11
Jun

This post was written by Rayden, a Wilkinsburg resident, Penn State Master Watershed Steward, and Nine Mile Run member since 2019.

May the watershed always find you.

A few years ago we made the big decision to go through the county’s Vacant Property Recovery Program to acquire the vacant house adjacent to ours and demolish it to expand our yard. Squirrels and stray cats frequented the gloomy vine-covered house and sometimes people would dump tires there. We estimate it had been empty and exposed to the elements for at least 30 years.

This spring, we hired some skilled friends to build a fence around the side yard, as a corral for our toddler. One friend was very particular about the correct depth of the post holes: if there were bricks or concrete or other fun stuff buried in the way, that meant getting a jackhammer to work through it. After many years working in vacant properties converted to community garden sites, I thought I had seen everything there was to see buried in the dirt around here.

However, much to my surprise, we did find something in one whole that was very intriguing. After blasting through a 6″ layer of concrete, the bottom dropped out and there it was – a portal to another world? – no! Of course it could only be Nine Mile Run.

Our house was built in 1892, around the same time that large sections of the stream were “culverted” (directed into pipes or bricked tunnels below ground) to make way for development.

Culverting in process on Conemaugh Street

What a joy to discover that the stream had been there flowing beneath us the whole time! I visited the hole in the ground frequently to put my ear close to the dirt and listen or shine a flashlight in to get a better sense of the depth and movement of the water. I invited my kid to “come visit the stream!” in all kinds of weather. Once, when asked what street we live on, my two year old matter-of-factly responded, “Nine Mile Run”. I couldn’t bear to plug it up again.

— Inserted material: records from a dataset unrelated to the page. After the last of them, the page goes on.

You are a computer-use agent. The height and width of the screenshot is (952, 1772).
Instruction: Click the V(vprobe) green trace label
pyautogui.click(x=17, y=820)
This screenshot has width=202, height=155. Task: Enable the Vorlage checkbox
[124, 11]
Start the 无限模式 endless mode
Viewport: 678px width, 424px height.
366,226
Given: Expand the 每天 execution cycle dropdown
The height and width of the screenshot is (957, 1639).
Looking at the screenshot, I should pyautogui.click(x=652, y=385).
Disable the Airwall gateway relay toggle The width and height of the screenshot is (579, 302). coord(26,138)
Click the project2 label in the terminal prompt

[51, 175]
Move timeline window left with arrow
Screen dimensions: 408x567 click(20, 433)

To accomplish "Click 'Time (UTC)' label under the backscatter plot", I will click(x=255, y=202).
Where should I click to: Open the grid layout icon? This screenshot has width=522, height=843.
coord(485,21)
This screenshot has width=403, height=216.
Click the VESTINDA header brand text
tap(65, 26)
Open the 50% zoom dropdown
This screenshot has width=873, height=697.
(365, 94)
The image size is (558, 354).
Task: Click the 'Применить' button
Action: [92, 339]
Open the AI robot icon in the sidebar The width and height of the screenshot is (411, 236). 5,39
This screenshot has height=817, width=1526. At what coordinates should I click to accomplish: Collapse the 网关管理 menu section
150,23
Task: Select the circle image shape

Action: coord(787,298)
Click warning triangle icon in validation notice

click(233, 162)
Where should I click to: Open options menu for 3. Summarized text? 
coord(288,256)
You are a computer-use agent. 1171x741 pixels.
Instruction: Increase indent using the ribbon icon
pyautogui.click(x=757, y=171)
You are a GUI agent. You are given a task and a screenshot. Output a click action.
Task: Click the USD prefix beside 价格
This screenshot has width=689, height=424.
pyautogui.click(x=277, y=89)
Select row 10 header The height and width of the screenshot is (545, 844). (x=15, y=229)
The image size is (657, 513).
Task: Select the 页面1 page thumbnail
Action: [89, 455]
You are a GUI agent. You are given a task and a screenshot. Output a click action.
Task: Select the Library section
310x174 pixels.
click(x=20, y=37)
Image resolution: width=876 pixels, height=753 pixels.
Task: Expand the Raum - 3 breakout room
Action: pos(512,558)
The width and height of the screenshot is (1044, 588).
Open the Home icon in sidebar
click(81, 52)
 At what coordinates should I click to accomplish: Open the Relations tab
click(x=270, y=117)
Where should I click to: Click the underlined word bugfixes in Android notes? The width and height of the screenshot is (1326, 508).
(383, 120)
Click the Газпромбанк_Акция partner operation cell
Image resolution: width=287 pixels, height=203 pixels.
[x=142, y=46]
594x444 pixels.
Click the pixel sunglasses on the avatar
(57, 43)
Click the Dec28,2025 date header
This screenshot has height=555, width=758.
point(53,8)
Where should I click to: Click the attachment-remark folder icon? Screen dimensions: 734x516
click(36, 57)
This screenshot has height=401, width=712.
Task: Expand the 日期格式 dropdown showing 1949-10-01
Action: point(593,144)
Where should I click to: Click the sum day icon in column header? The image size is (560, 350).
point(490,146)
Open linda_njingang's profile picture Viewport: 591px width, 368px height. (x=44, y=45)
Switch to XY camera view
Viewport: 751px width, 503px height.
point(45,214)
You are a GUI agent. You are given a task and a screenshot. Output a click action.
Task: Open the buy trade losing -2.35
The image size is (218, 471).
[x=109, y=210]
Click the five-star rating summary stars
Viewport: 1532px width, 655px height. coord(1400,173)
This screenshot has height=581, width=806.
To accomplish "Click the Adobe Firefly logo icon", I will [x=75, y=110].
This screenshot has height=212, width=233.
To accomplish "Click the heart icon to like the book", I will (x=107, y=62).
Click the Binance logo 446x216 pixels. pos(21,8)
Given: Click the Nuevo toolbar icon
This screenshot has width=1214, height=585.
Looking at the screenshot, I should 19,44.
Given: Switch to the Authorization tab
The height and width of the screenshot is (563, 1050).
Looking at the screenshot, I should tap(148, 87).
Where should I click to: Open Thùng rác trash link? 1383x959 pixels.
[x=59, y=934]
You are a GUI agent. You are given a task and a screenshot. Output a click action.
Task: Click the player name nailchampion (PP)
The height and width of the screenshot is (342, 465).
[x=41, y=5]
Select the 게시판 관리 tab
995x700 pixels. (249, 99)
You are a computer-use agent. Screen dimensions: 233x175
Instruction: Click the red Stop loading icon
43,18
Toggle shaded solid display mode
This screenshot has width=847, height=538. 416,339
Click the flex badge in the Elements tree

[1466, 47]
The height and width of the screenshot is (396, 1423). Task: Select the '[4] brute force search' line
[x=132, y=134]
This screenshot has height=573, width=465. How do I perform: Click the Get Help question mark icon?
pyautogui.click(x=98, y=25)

One day maybe there will be enough funding and political will to “daylight” more sections of the stream, to restore Nine Mile Run to its previous stormwater-mitigating, habitat-supporting glory. But until then, we are very happy to have found a simple compromise: a galvanized pipe with a 90 degree elbow on top that reaches down past the fence post into the culvert. We can continue to listen to the stream quietly gurgling on dry days and energetically crashing by on stormy days. The pipe also provides access to a bonus sensory experience: you can smell it on wet weather days.

This yard portal marks clearly how human activity has permanently transformed our watershed. And also it reminds me the stream is always there, serving only its own ever-present desire to flow downhill.